Entrenan a civiles para documentar casos de abuso policial en el Subway

Grupos de ‘CopWatch’ enseñan cómo grabar acciones violentas de oficiales, tras el aumento de 500 nuevos uniformados
Entrenan a civiles para documentar casos de abuso policial en el Subway
El fin de semana se desplegaron a los ‘CopWatch’ en el Subway en El Bronx, Manhattan, Queens y Brooklyn.
Foto: Justice Committee (JC) / Facebook / Cortesía

Con la incorporación de unos 500 nuevos policías de tránsito al Subway de la Gran Manzana, organizaciones civiles están alertando de la posibilidad de un aumento en los casos de brutalidad policial, y por ello el pasado fin de semana iniciaron una campaña para entrenar a los pasajeros y convertirlos en ‘CopWatch’, y así grabar cualquier acción violenta que protagonicen los uniformados.

Además de la incorporación de esa fuerza, los activistas también destacan como posibles fuentes de abuso policial la puesta en marcha del programa ‘Subway Diversion’ por parte de la Alcaldía, mediante el cual el  Departamento de Policía de la Ciudad de Nueva York (NYPD) destacará a oficiales en las estaciones del metro para instar a los desamparados que violan las reglas de la MTA, como no pagar el pasaje o dormir en los vagones, a abandonar las instalaciones y evitar así recibir una citación civil.

El pasado sábado una coalición de organizaciones desplegó a los ‘CopWatch’ en estaciones del Subway en El Bronx, Manhattan, Queens y Brooklyn, para que entrenaran a los neoyorquinos que a diario usan el masivo sistema de transporte público, para monitorear y documentar los casos de violencia policial, y, además, educarlos sobre los presuntos peligros que conllevará la incorporación de la nueva fuerza policial.

“Por primera vez organizamos los  entrenamientos CopWatch en el Subway el año pasado cuando Cuomo anunció su plan para agregar 500 nuevos policías de la MTA”, dijo la representante del Comité de Justicia, Simone Gamble, agregando que ahora, “con esos policías golpeando nuestro sistema de tránsito y la expansión del programa coercitivo del alcalde De Blasio, ‘Subway Diversion Program’, es más importante que nunca que activemos a los neoyorquinos para protegerse unos a otros”.

Caso que causó indignación

El rechazo a una mayor presencia policial en el Subway aumentó el pasado noviembre, luego que el arresto de una hispana que vendía churros en una estación del Subway en Brooklyn fuera captado en video, y luego de su publicación en Twitter se hiciera viral.

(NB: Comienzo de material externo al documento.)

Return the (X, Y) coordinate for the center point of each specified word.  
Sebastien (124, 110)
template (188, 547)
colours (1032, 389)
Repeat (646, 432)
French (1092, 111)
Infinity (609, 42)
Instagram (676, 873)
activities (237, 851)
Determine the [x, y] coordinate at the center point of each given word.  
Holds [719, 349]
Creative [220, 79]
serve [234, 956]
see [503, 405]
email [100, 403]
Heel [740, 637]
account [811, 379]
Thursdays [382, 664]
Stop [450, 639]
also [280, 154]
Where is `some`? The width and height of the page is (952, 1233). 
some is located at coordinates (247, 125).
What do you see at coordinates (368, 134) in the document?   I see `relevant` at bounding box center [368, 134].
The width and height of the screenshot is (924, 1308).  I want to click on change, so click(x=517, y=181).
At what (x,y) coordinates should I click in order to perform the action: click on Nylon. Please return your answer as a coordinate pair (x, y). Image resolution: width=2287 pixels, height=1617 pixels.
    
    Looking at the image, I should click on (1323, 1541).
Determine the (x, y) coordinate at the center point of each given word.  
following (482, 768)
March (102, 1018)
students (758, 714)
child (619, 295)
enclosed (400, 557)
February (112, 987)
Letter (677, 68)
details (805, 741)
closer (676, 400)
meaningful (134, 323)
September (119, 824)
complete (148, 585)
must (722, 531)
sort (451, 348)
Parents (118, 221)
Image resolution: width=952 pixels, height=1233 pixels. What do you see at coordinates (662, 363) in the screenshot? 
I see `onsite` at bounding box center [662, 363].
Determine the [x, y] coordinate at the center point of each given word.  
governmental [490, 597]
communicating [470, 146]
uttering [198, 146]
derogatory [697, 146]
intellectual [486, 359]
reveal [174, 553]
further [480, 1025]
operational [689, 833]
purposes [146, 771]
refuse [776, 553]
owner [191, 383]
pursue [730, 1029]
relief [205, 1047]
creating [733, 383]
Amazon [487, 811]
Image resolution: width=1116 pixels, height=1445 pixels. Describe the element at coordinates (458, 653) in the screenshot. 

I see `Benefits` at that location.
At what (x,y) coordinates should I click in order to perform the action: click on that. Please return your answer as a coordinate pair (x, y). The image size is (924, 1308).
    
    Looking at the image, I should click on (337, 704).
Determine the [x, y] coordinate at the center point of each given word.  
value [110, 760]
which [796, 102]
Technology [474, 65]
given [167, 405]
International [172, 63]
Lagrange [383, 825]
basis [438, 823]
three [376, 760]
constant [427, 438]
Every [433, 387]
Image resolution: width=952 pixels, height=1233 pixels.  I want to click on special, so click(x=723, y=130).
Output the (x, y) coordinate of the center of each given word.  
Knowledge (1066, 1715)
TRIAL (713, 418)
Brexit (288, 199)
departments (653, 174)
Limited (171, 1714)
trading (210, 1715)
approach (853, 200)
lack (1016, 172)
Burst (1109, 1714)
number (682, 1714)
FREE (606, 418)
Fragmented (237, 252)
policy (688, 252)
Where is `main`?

En las imágenes se ve a la mujer llorando, mientras cuatro oficiales intentan quitarle su mercancía para luego detenerla.

Y es eso lo que las organizaciones buscan enseñarle a los civiles, que cuando estén frente a una situación similar, que consideren es un caso de abuso policial, lo graben con sus teléfonos para luego tener evidencias. Los primeros cinco grupos de ‘CopWatch’, compuestos por entre cinco a siete integrantes cada uno, ‘patrulló’ el pasado 1 de febrero las estaciones de las líneas A, C, E, 4 y 6, todos los condados a excepción de Staten Island, para un ‘mini-entrenamiento’ a los pasajeros sobre las mejores formas de documentar, de manera segura y más efectiva posible, los incidentes con policías.

“Con el aumento del número de policías en los trenes subterráneos, es más importante que nunca que las personas sepan y comprendan que tienen el poder de hacer algo sobre la vigilancia excesiva a las comunidades marginadas”, dijo Emily Batista, miembro de la organización Igualdad para Flatbush. “Los entrenamientos de CopWatch pueden ayudar a las personas a sentirse lo suficientemente seguras para documentar el acoso y la interacción policiales y, en última instancia, mantenerse seguros entre sí”.

En diciembre pasado la Autoridad Metropolitana de Transporte (MTA) aprobó un plan del gobernador Andrew Cuomo para desplegar a medio millón de nuevos policías de tránsito, a un costo de $250 millones de dólares. A eso se unió un anuncio del Alcalde de la Gran Manzana, durante el mismo mes, sobre la expansión del programa ‘Subway Diversion’, una iniciativa que busca reducir el número de personas desamparadas que buscan refugio dentro del sistema de transporte subterráneo.